Are our birds weak or lethargic, the pamphlet asks. If so, they may need some sugar mixed in with their water. Our little peepers are anything but lethargic. They run back and forth and through each other with the same start-stop-and-go again cadence that Ben claims he had as a hyperactive pipsqueak. They cheep nearly their little-beaked heads off and fall over each other as well as over their over own two webbed feet. They seem to have only the slightest grasp of what it means to be a bipedal animal—they fumble and bob and totter even when they’re standing still. Like drunkards, they nearly trip and more often actually do when they try to break into a run. Ben likes to imagine what it’d look like if you could somehow stick a duckling-sized bottle of booze under their itty little wings, then he kind of repels inside at all the cutsie words he uses when he talks about what he’s taken to call “the little peepers.” Nevertheless, he can’t help but admit it: these little guys are seriously, almost heart-searingly cute.
More pamphlet instructions: “Give them water ASAP. But, take the water away after 15 minutes, replacing it after a 15-minute break. The goslings and ducklings must become acclimated to hydration.”
We’re paraphrasing here: “Resist the almost narcotic urge to constantly touch and hold the little guys: it can be stressful and harmful for them on their first day.”
“If your birds are eating the bedding”—ours started chowing down on wood shavings first thing, ignoring their food trough entirely—”put a stop to it. Put down a layer of cloth or burlap, but not a slick surface like newspaper.” Apparently the shavings can stop up their tiny bowels, and that ain’t good. Even with the tatters of Ben’s ivory white and recently retired Pottery Barn sheets covering the bed of wood shavings, the quackerinis and honkerinis still try their damnedest to eat those wood shavings. I’m learning there’s little reasoning with three-day-old waterfowl.

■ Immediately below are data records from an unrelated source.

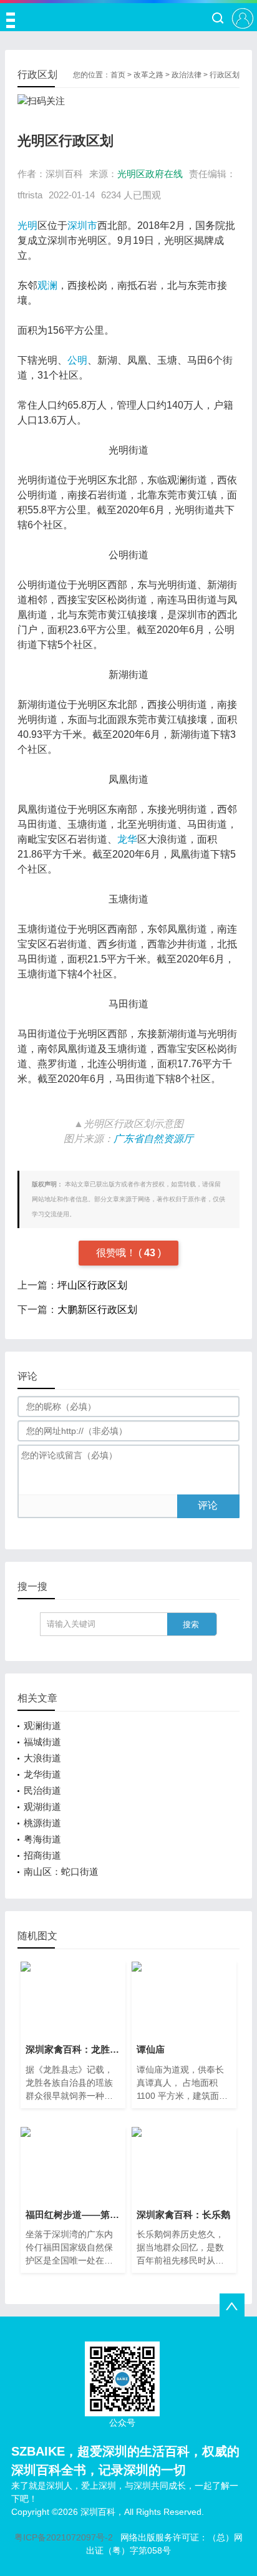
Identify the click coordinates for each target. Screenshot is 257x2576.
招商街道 (42, 1855)
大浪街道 (42, 1758)
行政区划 (225, 74)
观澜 (47, 285)
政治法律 (186, 74)
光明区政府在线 (150, 173)
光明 (27, 225)
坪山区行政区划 (92, 1285)
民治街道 (42, 1790)
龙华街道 (42, 1774)
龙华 (127, 839)
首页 (117, 74)
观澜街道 (42, 1725)
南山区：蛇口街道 (61, 1871)
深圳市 (82, 225)
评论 (208, 1505)
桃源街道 (42, 1823)
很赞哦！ (117, 1252)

“Make sure that their food has a high protein content (20%+) for the first three weeks, lowering it to 14-15% for 3-5 weeks and to 11-13% for 5-16 weeks.” Excessively high protein diets can lead to a condition in waterfowl called Angel Wing, which sounds nice, but it retards the development of the wrist joints, creating wings that point laterally out from the body instead of lying flat against it, a grotesque and probably unhealthy development we want to avoid. The condition is only found in fowl fed by humans and one theory attributes it to diets too high in protein and sugars. Because of this, waterfowl, especially as babies, should not be fed bread, popcorn or other human foods, so we’ll never be able to tell whether they like rhubarb custard pie or pasta as much as Ben and I do.

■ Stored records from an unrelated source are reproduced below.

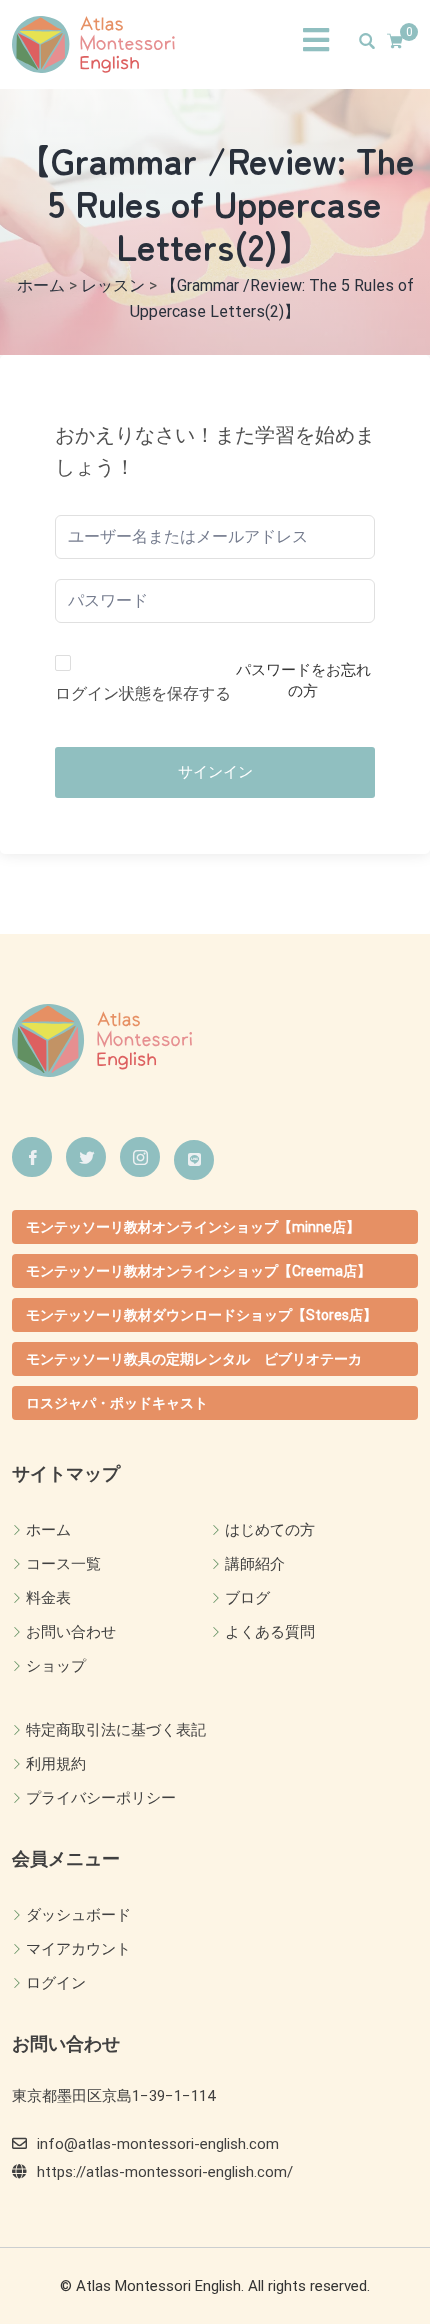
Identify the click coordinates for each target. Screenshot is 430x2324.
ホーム (48, 1530)
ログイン (56, 1983)
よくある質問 (270, 1632)
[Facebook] (32, 1157)
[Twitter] (86, 1157)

We gotta hand it to eFowl.com. After some haggling on the phone, they stepped up to the plate and agreed to send us a replacement female gosling, and they’re throwing a sex-unknown Cayuga duck in for free. So the seven very alert baby fowl that survived their cross-country journey with the USPS are now lords and ladies of their own expansive (expansive for a creature only three inches tall) boxed kingdom, venturing from one far corner of the box to the other, over where the feeder/playground is. After about an hour or so of running around and preening and cleaning themselves and trying to eat everything within beak’s reach, including a camera lens, they slowly agglomerate, contorting themselves and clambering over each other until they’re cuddled up into a puddle of yellow and black fluff on the outer edge of the heat lamp’s warm radiation, ready for a light nap. That’s how it usually happens, but for the times that the gosling we lovingly call “The Protestor” or “Tim DeChristopher” marches back and forth along the chicken wire looking out into the kitchen peeping incessantly, agitating for who knows what.